Write what comes next in the opinion piece on India's Citizenship (Amendment) Act, picking up after its final sentence.

Begin Selected excerpt

ByGajendra Singh Shekhawat
Dec 22, 2019 07:50 PM IST

The new law is for migrants, not citizens. Residents of the Northeast and Muslims have no reason to worry

The great writer Saadat Hasan Manto’s story, Toba Tek Singh, underlined the senselessness of Partition and the enormity of human suffering thereafter. Manto would have seen the Citizenship (Amendment Bill), 2019, as a way of correcting a historical mistake. However, some vested interests are spreading misinformation, which has resulted in protests in some places. So, it becomes imperative for everyone to understand that the Act only extends citizenship, but doesn’t snatch anyone’s citizenship. The Act offers Indian citizenship to the Hindu, Sikh, Buddhists, Jain, Christians and Parsi migrants from Pakistan, Bangladesh and Afghanistan, who entered the country before December 31, 2014.

Article 14 forbids class legislation, but allows for a separate class of people to be created by a law(Kunal Patil/HT Photo)
Article 14 forbids class legislation, but allows for a separate class of people to be created by a law(Kunal Patil/HT Photo)

The opposition to the Act is due to two factors — apprehensions in the Northeastern states that this Act will alter their demography and linguistic uniqueness, and the other its exclusion of Muslims from the list. We need to understand why such an Act became necessary in the first place. India’s location, liberal values, economic growth and religious harmony drew many illegal migrants and refugees to its shores.

Since India has not signed the United Nations 1951 convention on the status of refugees and the 1967 protocol, we did not have any national policy to deal with refugees. Migration was dealt with under the Foreigner’s Act, 1946. This Act didn’t distinguish between refugees and illegal migrants. It also didn’t define refugees as a specific category for humanitarian aid. Herein lay the rub. People fleeing their country due to religious persecution were not able to avail services because they were clubbed with illegal migrants because of lack of clarity in the law.

The fact that they lacked access to essential services and were stateless, yet refused to go back to their country of origin shows just how much they feared persecution. According to a study by the Indian Statistical Institute, in 2004, 56% of illegal migrants said employment and economic insecurity were the main motives behind their migrating to India. Migrants put a burden on Indian citizens and decreases employment opportunities for them. Those opposing the Act have to understand that while one group came due to fear for their lives, another came to exploit Indian’s upward economic trajectory.

End Selected excerpt
Begin Recorded data

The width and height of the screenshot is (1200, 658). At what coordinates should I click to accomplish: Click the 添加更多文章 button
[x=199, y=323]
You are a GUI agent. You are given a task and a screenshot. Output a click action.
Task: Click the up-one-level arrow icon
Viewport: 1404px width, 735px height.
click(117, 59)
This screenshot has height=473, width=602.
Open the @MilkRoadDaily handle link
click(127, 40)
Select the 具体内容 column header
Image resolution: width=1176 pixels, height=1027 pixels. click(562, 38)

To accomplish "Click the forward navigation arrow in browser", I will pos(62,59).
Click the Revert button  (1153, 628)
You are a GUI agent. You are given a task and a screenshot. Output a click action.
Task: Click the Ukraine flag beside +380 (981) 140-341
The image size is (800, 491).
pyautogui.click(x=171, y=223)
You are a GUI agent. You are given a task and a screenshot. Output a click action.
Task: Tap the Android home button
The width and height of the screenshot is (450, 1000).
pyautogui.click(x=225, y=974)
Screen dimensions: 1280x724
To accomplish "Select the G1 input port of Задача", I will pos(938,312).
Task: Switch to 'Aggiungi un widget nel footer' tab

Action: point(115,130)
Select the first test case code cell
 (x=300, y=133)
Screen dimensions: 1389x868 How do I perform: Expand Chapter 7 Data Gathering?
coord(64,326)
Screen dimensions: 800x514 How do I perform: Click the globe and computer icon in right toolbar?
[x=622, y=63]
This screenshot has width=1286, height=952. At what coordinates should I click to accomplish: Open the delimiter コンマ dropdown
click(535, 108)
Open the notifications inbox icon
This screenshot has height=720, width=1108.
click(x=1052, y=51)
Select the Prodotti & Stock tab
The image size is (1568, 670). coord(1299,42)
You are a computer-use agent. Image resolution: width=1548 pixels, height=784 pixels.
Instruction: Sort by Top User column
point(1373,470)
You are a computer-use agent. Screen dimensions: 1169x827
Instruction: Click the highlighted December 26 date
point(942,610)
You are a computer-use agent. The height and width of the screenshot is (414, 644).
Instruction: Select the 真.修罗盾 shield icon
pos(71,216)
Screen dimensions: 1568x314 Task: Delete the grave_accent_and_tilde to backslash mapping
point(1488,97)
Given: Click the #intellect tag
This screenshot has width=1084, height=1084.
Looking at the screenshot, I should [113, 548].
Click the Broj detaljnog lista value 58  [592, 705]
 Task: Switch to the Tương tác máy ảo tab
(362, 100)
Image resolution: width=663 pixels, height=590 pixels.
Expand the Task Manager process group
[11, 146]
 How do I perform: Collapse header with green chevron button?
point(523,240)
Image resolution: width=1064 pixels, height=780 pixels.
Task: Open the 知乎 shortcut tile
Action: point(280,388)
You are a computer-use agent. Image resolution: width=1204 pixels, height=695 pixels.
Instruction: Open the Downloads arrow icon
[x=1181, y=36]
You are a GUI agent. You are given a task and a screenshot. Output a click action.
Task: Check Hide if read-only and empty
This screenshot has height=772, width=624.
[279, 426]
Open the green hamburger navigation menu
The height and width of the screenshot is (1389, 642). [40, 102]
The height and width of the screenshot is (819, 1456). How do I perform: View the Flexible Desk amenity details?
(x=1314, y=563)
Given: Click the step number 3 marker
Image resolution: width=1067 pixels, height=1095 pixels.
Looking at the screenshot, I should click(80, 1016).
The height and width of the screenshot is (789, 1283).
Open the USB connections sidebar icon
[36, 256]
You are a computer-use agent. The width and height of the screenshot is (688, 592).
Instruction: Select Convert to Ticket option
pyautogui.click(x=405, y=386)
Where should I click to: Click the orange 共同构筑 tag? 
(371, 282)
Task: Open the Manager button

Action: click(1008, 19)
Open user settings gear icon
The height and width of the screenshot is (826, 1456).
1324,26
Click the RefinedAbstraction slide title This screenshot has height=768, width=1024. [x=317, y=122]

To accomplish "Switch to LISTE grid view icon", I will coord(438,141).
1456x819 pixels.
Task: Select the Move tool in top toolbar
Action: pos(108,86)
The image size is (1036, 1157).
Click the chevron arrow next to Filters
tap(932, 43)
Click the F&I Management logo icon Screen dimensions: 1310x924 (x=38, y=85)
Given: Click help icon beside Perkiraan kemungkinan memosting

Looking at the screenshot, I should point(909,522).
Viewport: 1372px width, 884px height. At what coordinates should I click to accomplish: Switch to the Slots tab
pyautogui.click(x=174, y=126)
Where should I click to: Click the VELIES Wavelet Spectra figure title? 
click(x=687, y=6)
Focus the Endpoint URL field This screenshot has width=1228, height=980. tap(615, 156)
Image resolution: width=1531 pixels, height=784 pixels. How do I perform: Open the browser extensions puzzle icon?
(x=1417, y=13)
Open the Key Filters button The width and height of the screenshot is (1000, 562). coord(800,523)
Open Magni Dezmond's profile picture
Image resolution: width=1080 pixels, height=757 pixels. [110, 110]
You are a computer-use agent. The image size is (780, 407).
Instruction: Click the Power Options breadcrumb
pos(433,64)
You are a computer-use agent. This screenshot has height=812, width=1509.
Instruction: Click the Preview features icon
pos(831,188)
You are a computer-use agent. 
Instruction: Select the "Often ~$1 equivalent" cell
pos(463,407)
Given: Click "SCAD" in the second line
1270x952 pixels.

End Recorded data

» **Written response**
According to answers given to parliamentary questions, there were at least 10 million illegal Bangladeshi migrants in India in 1997, 12 million in 2004 and 20 million in 2016. Illegal migrants have been treated as vote banks by the Congress, which explains its opposition to the Act. In a similar vein, the All India Trinamool Congress has made these illegal migrants their vote bank. Just recently, a mega fake voter ID racket was busted in the Bongaon area of West Bengal on the international border. In the past, efforts were made to address this issue through the Illegal Migrant (Determination by Tribunal) Act, 1983, but this failed with the Supreme Court in 2005 saying that the Act was the biggest impediment to the identification and deportation of illegal migrants.

As India was granting citizenship on a case-by-case basis, any Act based on granting asylum would have meant illegal migrants could prolong their stay by first seeking asylum and then, if rejected, could stay on while the review process was on. So, it was necessary to come up with a constitutionally valid Act that classifies and safeguards refugees who face religious persecution. And that is the geneisis of the Citizenship Amendment Act, 2019.

People from the Northeast don’t have to worry about this Act. First, the Act doesn’t apply to the tribal areas of Tripura, Mizoram, Assam and Meghalaya because they are included in the Sixth Schedule of the Constitution. Second, areas falling under the Bengal Eastern Frontier Regulation, 1873 i.e. Arunachal Pradesh, Mizoram, Nagaland, and now, Manipur, are out of the ambit of the Act. Those opposing the Act on the grounds that it violates Article 14 because of the non-inclusion of Muslims should re-examine it. Article 14 forbids class legislation, but allows for a separate class of people to be created by a law.

The Act says that the fear of religious persecution among those who do not practise the State religion in these three countries (Islam) is enough to classify as eligible to Indian citizenship. Muslims in India don’t have to worry as this Act concerns only migrants. At a time when European countries, on facing influx of migrants due to unrest in the Arab world and north Africa, started viewing the refugee situation not on humanitarian grounds but from the security perspective, India is being humane by providing refuge to those persecuted on religious grounds.

Citizens must not fall for the machinations of political vested interests who are desperate to rekindle their shrinking vote banks.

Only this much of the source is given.